→ Document text
_____

What this handout is about
Used effectively, quotations can provide important pieces of evidence and lend fresh voices and perspectives to your narrative. Used ineffectively, however, quotations can clutter your text and interrupt the flow of your argument. This handout will help you decide when and how to quote like a pro.
When should I quote?
Use quotations at strategically selected moments. You have probably been told by teachers to provide as much evidence as possible in support of your thesis. But packing your paper with quotations will not necessarily strengthen your argument. The majority of your paper should still be your original ideas in your own words (after all, it’s your paper). And quotations are only one type of evidence: well-balanced papers may also make use of paraphrases, data, and statistics. The types of evidence you use will depend in part on the conventions of the discipline or audience for which you are writing. For example, papers analyzing literature may rely heavily on direct quotations of the text, while papers in the social sciences may have more paraphrasing, data, and statistics than quotations.
Discussing specific arguments or ideas
Sometimes, in order to have a clear, accurate discussion of the ideas of others, you need to quote those ideas word for word. Suppose you want to challenge the following statement made by John Doe, a well-known historian:
- “At the beginning of World War Two, almost all Americans assumed the war would end quickly.”
If it is especially important that you formulate a counterargument to this claim, then you might wish to quote the part of the statement that you find questionable and establish a dialogue between yourself and John Doe:
- Historian John Doe has argued that in 1941 “almost all Americans assumed the war would end quickly” (Doe 223). Yet during the first six months of U.S. involvement, the wives and mothers of soldiers often noted in their diaries their fear that the war would drag on for years.

_____

→ Dataset content
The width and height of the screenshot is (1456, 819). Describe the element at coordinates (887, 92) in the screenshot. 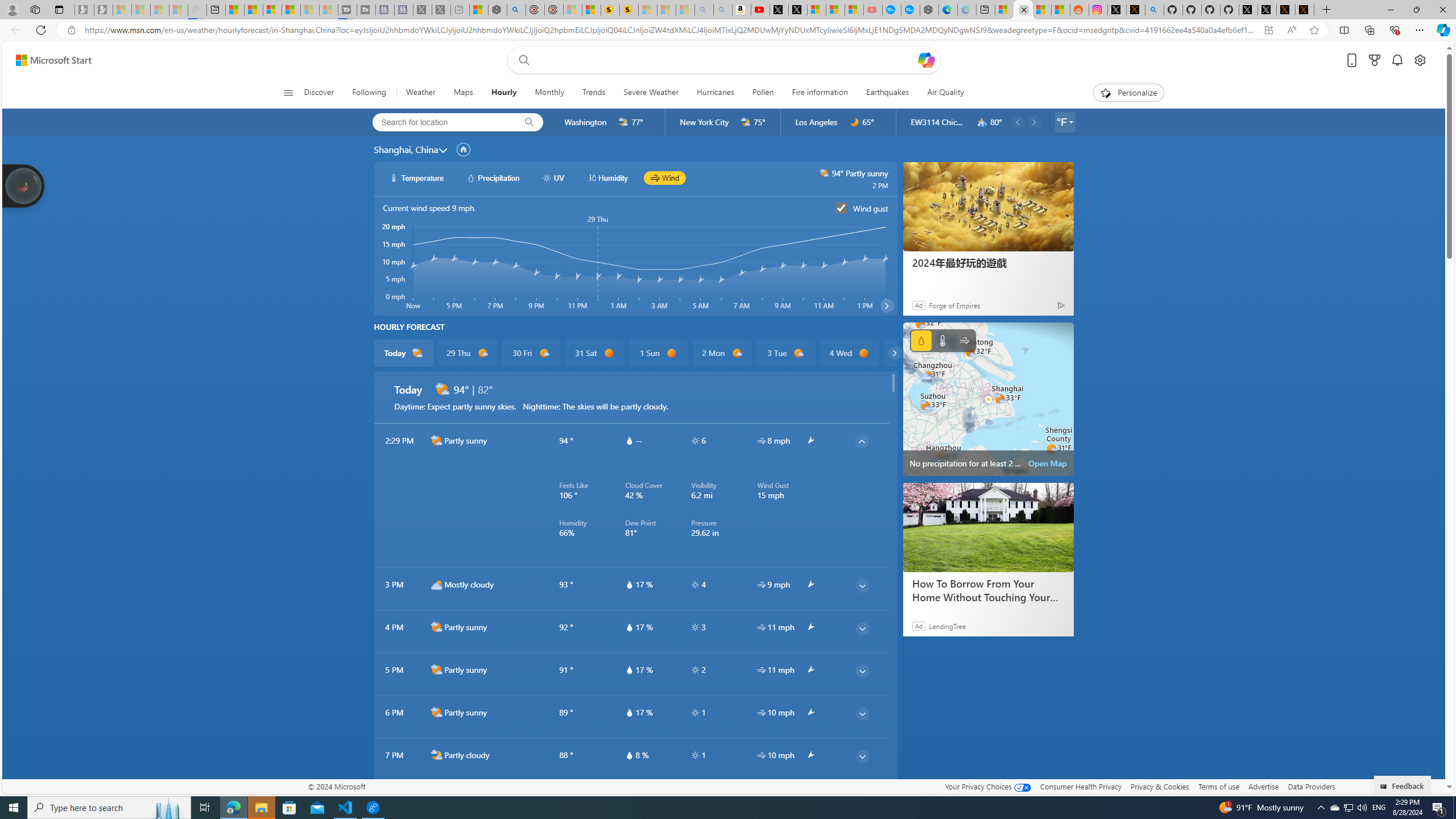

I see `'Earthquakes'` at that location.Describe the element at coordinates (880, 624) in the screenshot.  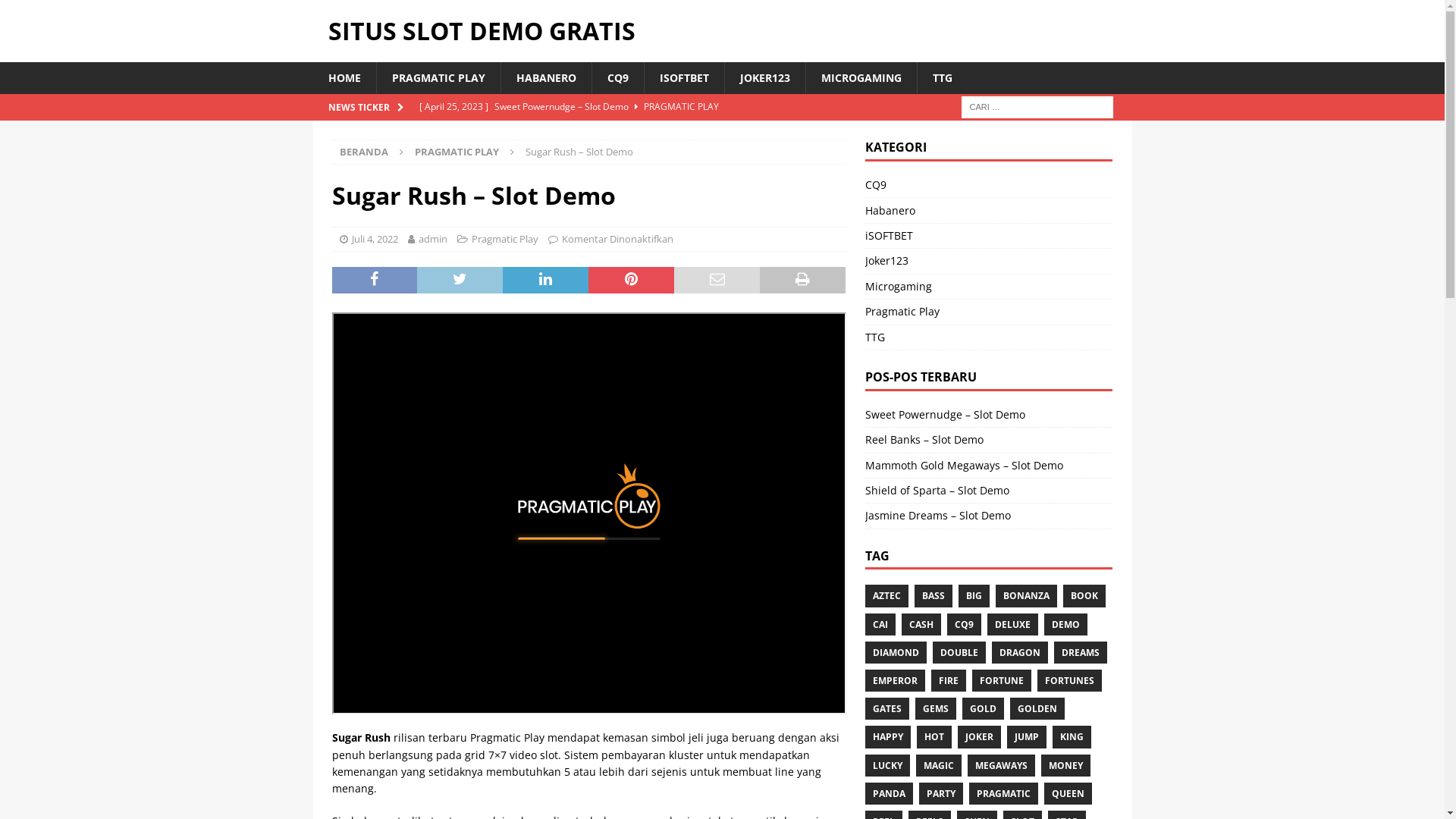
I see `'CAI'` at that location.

_____

→ Written tasks
[a] Using the handout on quotations, explain in one to three sentences why a writer would sometimes need to quote another person's ideas word for word.
[b] In the example in the handout on quotations, what did the wives and mothers of soldiers often note in their diaries?
[c] Copy the passage of the handout on quotations between "When should I" and "statistics than quotations.", inclusive.

→ Set of answers
[a] Quoting word for word is sometimes necessary in order to have a clear, accurate discussion of the ideas of others. This matters especially when the writer wants to formulate a counterargument: quoting the questionable part of a statement sets up a dialogue between the writer and the original author.

[b] Their fear that the war would drag on for years.

[c]
When should I quote?
Use quotations at strategically selected moments. You have probably been told by teachers to provide as much evidence as possible in support of your thesis. But packing your paper with quotations will not necessarily strengthen your argument. The majority of your paper should still be your original ideas in your own words (after all, it’s your paper). And quotations are only one type of evidence: well-balanced papers may also make use of paraphrases, data, and statistics. The types of evidence you use will depend in part on the conventions of the discipline or audience for which you are writing. For example, papers analyzing literature may rely heavily on direct quotations of the text, while papers in the social sciences may have more paraphrasing, data, and statistics than quotations.